* WHAT IS BEING ASKED
For each line of the data below that contains "accomplish", return that line.

* Stored records

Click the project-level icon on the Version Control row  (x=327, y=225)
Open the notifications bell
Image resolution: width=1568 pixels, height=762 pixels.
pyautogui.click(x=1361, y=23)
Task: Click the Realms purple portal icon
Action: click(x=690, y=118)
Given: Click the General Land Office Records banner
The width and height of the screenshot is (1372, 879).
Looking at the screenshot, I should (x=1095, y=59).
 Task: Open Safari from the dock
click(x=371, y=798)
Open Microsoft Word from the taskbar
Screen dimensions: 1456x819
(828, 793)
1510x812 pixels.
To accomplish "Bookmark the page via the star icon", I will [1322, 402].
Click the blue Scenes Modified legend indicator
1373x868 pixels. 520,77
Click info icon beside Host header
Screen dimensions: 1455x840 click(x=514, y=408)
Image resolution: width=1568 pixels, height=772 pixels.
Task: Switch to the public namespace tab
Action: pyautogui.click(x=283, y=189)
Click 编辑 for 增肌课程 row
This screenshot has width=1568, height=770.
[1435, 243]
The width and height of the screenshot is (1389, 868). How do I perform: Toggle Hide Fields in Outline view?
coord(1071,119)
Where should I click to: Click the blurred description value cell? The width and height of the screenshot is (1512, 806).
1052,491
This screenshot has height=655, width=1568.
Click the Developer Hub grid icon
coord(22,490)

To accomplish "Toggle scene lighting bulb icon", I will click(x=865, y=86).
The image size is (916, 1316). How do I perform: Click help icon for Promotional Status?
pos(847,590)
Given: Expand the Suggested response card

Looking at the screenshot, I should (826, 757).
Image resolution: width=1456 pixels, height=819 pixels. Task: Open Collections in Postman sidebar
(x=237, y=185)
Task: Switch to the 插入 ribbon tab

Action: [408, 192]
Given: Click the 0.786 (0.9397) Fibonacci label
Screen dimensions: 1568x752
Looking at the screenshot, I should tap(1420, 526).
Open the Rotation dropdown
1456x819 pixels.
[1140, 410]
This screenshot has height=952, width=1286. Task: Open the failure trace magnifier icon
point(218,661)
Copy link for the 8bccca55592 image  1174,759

* REPLY
To accomplish "Bookmark the page via the star icon", I will [1322, 402].
To accomplish "Toggle scene lighting bulb icon", I will click(x=865, y=86).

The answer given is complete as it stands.